Repository files navigation

ASOS Parquet

Global airport weather observations (ASOS/AWOS) as cloud-native GeoParquet, updated hourly.

Documentation & Interactive Query Builder →

Use the data

Data is hosted on Source Cooperative and accessible via HTTPS or S3 with no authentication required.

Each year is a separate GeoParquet file following the pattern:

https://data.source.coop/dynamical/asos-parquet/year={YYYY}/data.parquet

Full history for a station

Query a station's complete record across all year partitions:

import duckdb
from datetime import datetime

base = "https://data.source.coop/dynamical/asos-parquet"
urls = [f"{base}/year={y}/data.parquet" for y in range(1940, datetime.now().year + 1)]

duckdb.execute("""
    SELECT valid, tmpf, dwpf, sknt, p01i
    FROM read_parquet(?, hive_partitioning=true)
    WHERE station = 'JFK'
    ORDER BY valid
""", [urls]).fetchdf()

Single year

Each year is also directly addressable:

SELECT station, valid, tmpf, dwpf
FROM 'https://data.source.coop/dynamical/asos-parquet/year=2024/data.parquet'
WHERE station = 'JFK'
ORDER BY valid

About the data

  • Stations: Global ASOS/AWOS airport stations
  • Time range: 1940 to present
  • Resolution: Hourly (METAR reports)
  • Updates: Hourly
  • Format: Year-partitioned GeoParquet (year=YYYY/data.parquet)

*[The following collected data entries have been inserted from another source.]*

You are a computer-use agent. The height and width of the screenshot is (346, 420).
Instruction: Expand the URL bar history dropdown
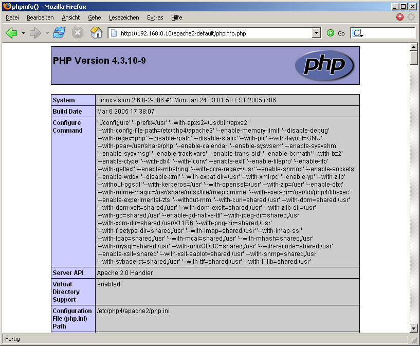(316, 33)
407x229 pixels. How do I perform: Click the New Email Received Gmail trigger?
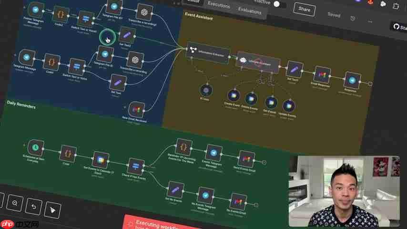[x=136, y=110]
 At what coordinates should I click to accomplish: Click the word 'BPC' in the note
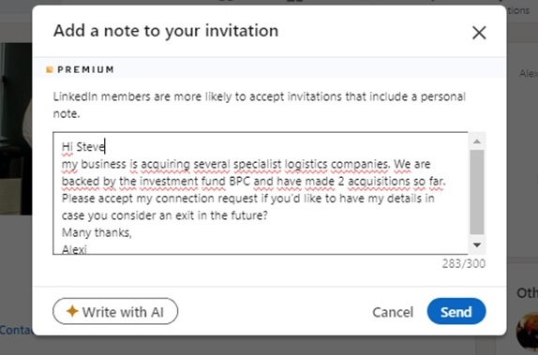[x=239, y=181]
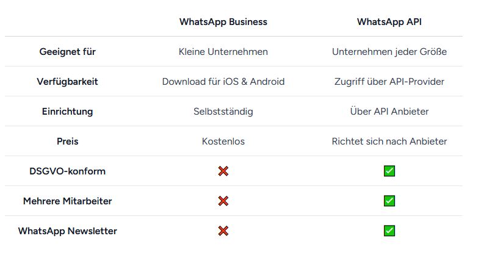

Observations are sourced from the Iowa Environmental Mesonet at Iowa State University with no resampling, interpolation, or quality-control filtering applied. Full details on schema, fields, data quality, and access patterns are in the documentation.

Key fields

Field Description Units
station ICAO identifier e.g., JFK
valid Observation time (UTC) timestamp
tmpf / tmpc Air temperature °F / °C
dwpf / dwpc Dew point °F / °C
relh Relative humidity %
drct Wind direction degrees
sknt Wind speed knots
gust Wind gust knots
p01i / p01m 1-hour precipitation inches / mm
alti / mslp Pressure inHg / mb
vsby Visibility miles
geometry Station location GeoParquet Point

Build the dataset yourself

This repo contains the full pipeline used to produce the hosted dataset.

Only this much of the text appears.